A Supreme Court Justice Dies on Valentine's Eve

Last night I went to the grocery store.  The flowers were right there just beyond the entrance, followed by a huge display of chocolates, and just beyond them, the bakery with every heart shaped confection you could want.

I thought, what am I doing, coming to the grocery store on the night before Valentine's Day?  But we wanted firewood, and so there I was.  When I got home, my spouse asked, "Was it any more busy than a normal Saturday night?"

I had to confess that I didn't know, as I try to avoid grocery shopping on a Saturday evening.  But there were more cashiers, and I didn't have to wait in line, and so maybe I should change my approach. 

But I digress.

As I was driving to the grocery store, the news of the death of Supreme Court Justice Scalia broke.  Our interesting political times have just gotten more interesting.  Will Obama be able to shepherd a nomination through?  Will this remind people of the importance of the president and affect the election?
I'm not sure I've been alive when a sitting Supreme Court justice has died--and halfway through the Supreme Court session.  What happens to cases that were going to be heard between now and June?  For answers to the questions of what happens to a court with only 8 members, this post answered a lot of them.
Fascinating times ahead.
As I walked through the grocery store, I took note of the items in people's carts.  I usually do.  I noticed more flowers.  I thought of the statistics from this blog post:  "1 out of 12 roses we buy in the U.S. for Valentine’s Day are likely cut by a child in Ecuador or another employee (most likely a woman) who is extremely underpaid and required to work sometimes up to 20 hours a day."
I bought some fair trade chocolate, so that I don't support this industry:  "70-75% of the world’s chocolate comes from cocoa beans harvested in West Africa, where almost 2 million children work under violent and hazardous conditions.  Many of these children are kidnapped or sold (some as young as 7 years old) and forced into such labor."
And I wasn't even near a jewelry store.  There's the slavery aspect of precious gems and metals, and then there's the expense.  Call me unromantic, but if you want to show me you love me, don't spend thousands on a bauble.  Go ahead and pay down the mortgage.  It may not seem romantic on its face, but what could be more romantic than ensuring that I have a roof over my head and a door that locks.
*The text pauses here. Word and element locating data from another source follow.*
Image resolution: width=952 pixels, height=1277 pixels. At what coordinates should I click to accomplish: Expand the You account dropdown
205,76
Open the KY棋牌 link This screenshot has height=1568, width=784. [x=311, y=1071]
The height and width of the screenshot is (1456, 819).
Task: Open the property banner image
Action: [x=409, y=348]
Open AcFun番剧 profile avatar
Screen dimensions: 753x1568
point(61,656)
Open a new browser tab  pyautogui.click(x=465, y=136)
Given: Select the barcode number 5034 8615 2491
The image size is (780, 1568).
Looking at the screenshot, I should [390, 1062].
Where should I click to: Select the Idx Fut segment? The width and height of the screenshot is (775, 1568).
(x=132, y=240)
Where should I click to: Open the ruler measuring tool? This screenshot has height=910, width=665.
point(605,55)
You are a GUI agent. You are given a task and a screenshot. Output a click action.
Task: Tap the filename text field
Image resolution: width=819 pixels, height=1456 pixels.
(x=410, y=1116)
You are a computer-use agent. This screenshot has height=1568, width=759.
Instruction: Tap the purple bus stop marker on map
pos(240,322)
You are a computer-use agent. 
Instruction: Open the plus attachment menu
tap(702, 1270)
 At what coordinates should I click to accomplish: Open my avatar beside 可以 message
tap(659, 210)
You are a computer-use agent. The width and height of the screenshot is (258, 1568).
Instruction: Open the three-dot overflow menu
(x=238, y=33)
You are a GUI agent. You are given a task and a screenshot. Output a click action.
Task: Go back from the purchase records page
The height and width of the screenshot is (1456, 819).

I always love creating my own love messages--why pay for a card?  What other creative ways could we celebrate this day, ways that don't support injustice?

This blog post has many suggestions.  Here's my favorite:  "You've got the art forms that you love already.  Today, try a different creative medium, technique, or tool.  If you always quilt in small patterns, make a crazy quilt.  If you write short poems, write a poem that's at least 200 lines.  If you write in one genre, try something else.  If you paint, try sculpting something.  On and on I could go."

This post that mashes Valentine's imagery with theologians both amused me and inspired me this week.